Vitamin [B.sub.12] is a water-soluble molecule essential for mammalian intracellular metabolism. Its two metabolically active forms, methyl-cobalamin and 5-deoxyadenosylcobalamin, are coenzymes in the reactions catalyzed, respectively, by methionine synthase and methylmalonyl-CoA mutase.

There are two vitamin [B.sub.12] carrier proteins in serum, haptocorrin and transcobalamin (TC). Haptocorrin binds the majority of serum [B.sub.12] but, unlike TC, does not deliver the vitamin to metabolically active cells. Only 5-20% of serum [B.sub.12] is bound to TC as "holo-TC". Current laboratory assays determine total serum [B.sub.12] concentrations and are relatively poor indicators of the ability of serum to deliver the vitamin to tissues.

Methods are now available to measure holo-TC in clinical samples (1-3). Although information exists for "between-person" variations in holo-TC concentrations, (2, 4), very few data exist regarding its "within-person" variability (5). Such knowledge will be essential for studies of diseases potentially associated with low concentrations of holo-TC, such as Alzheimer disease (6). We therefore examined the between- and within-person variability and within-assay variability of holo-TC concentrations in healthy elderly volunteers in the fasting and nonfasting states.

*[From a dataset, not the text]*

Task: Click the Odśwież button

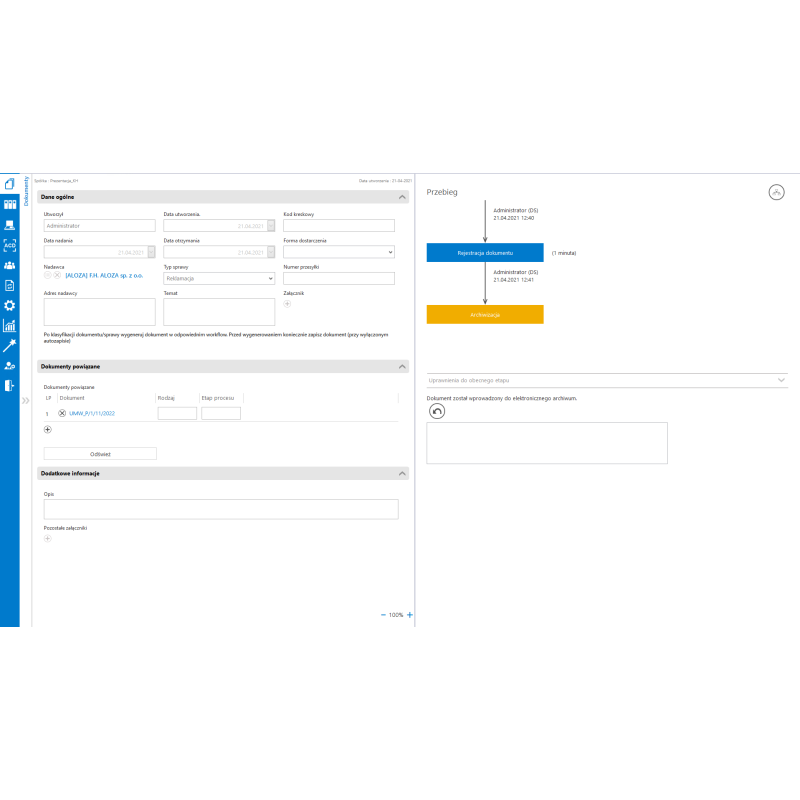Action: [x=100, y=453]
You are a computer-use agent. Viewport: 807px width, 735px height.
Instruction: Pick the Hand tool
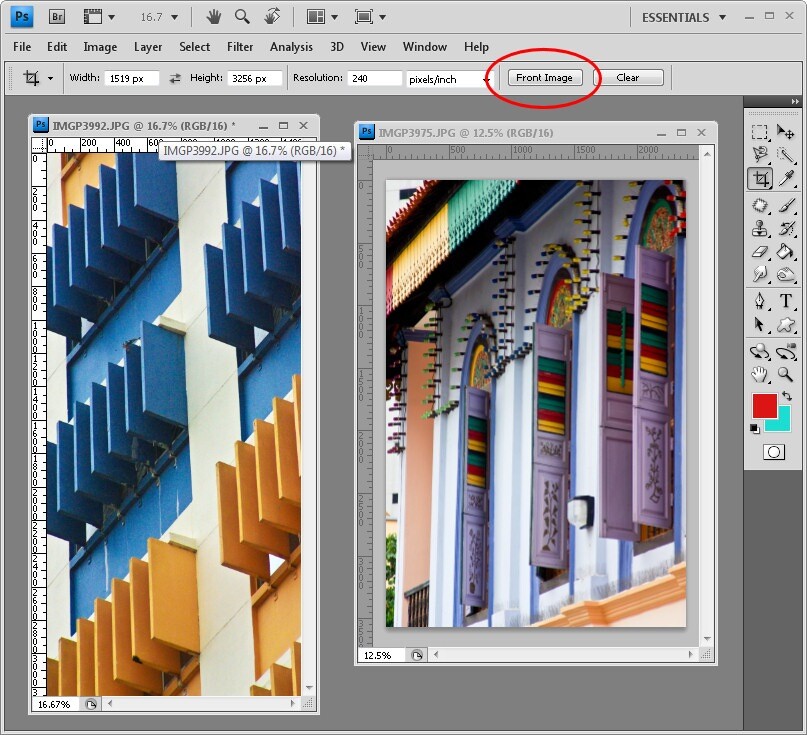click(x=760, y=375)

The study received local research ethics committee approval and followed an established protocol aimed at minimizing various preanalytical factors that can influence the results of clinical laboratory tests (7). Because valid estimates of the components of variation can be obtained from a relatively small number of participants (7), six males and six females age [greater than or equal to]-65 years were recruited. Their mean age was 82.5 years (range, 65-99 years). Ages were not significantly different between males and females (Student t-test, [t.sub.10] = 1.4; P = 0.2). The participants were all maintaining their usual lifestyles and not taking any medication. Ten samples of venous blood were collected at 14-day intervals from each participant over a 5-month period. The same individual (a trained nurse) collected venous blood samples from fasted and seated individuals at the same time of day (between 0800 and 0930). On the last two sampling occasions, blood was also collected 3-4 h postprandially. All sample collection tubes were from a single batch.

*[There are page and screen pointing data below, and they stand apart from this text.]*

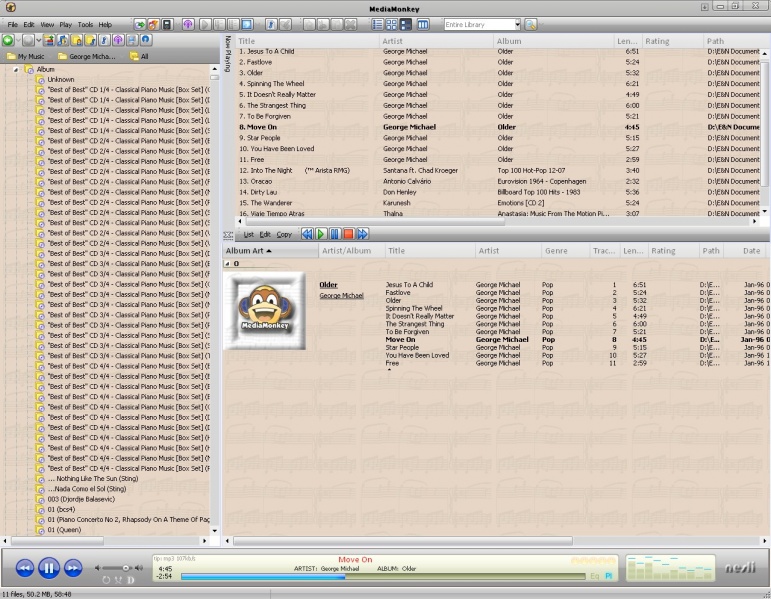Go to previous track in player
This screenshot has width=771, height=599.
[x=24, y=568]
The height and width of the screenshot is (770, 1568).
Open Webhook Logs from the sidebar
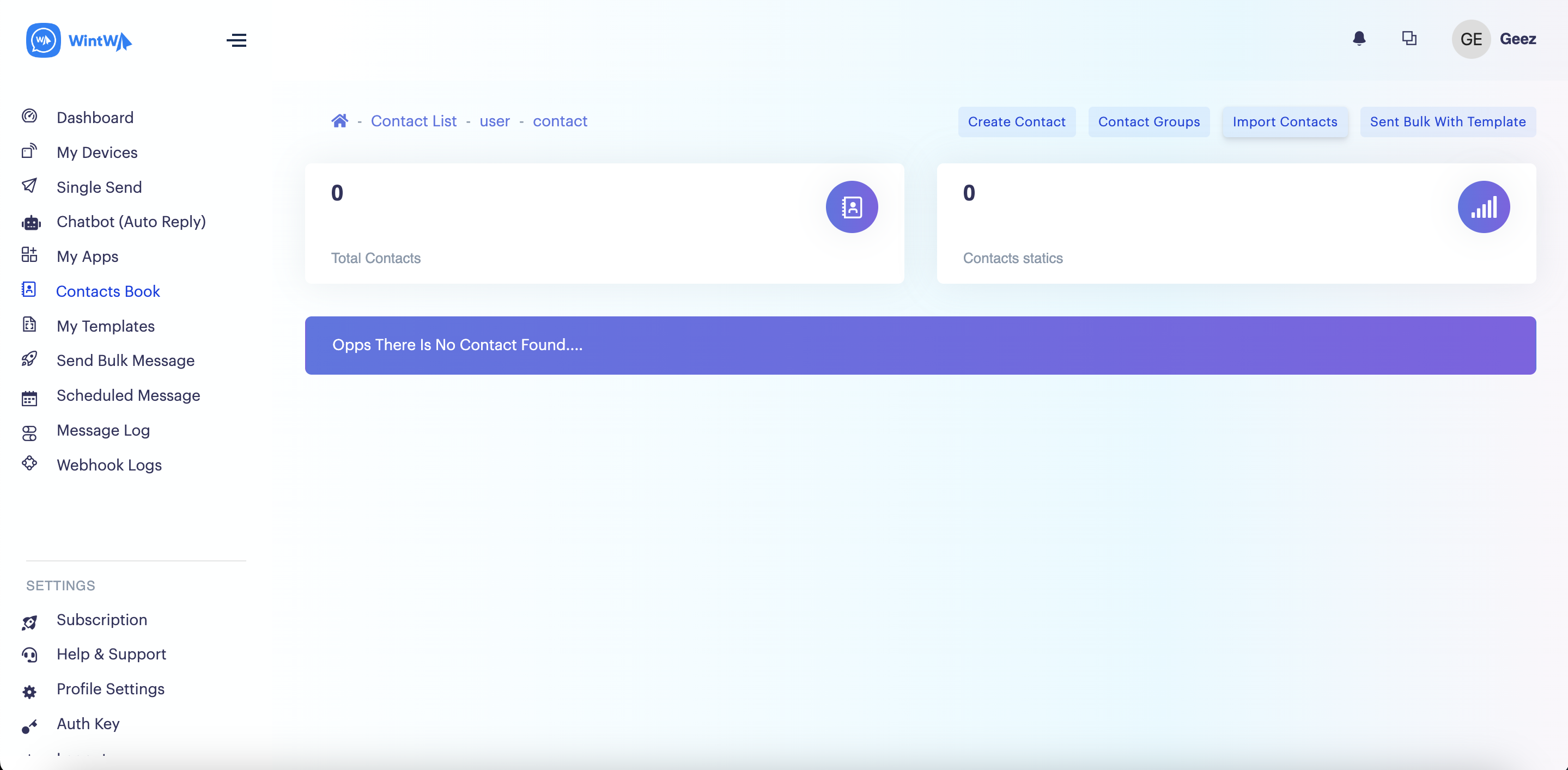109,465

Sample handling and storage at -30[degrees]C were performed according to a preset fixed protocol; samples were processed and stored within 1 h of venipuncture. To minimize analytical variation, we assayed all samples from each individual in a single batch. A single analyst (R.E.) assayed all of the samples with the same instrument, reagents, calibrators, and quality-control materials. Each sample was analyzed twice. Because the manufacturer's guidelines (Axis-Shield) already recommend assaying each sample in duplicate, to achieve this, we assayed two pairs of replicates. Each assay had one duplicate of two concentrations of manufacturer's quality-control material at the beginning and end of the assay.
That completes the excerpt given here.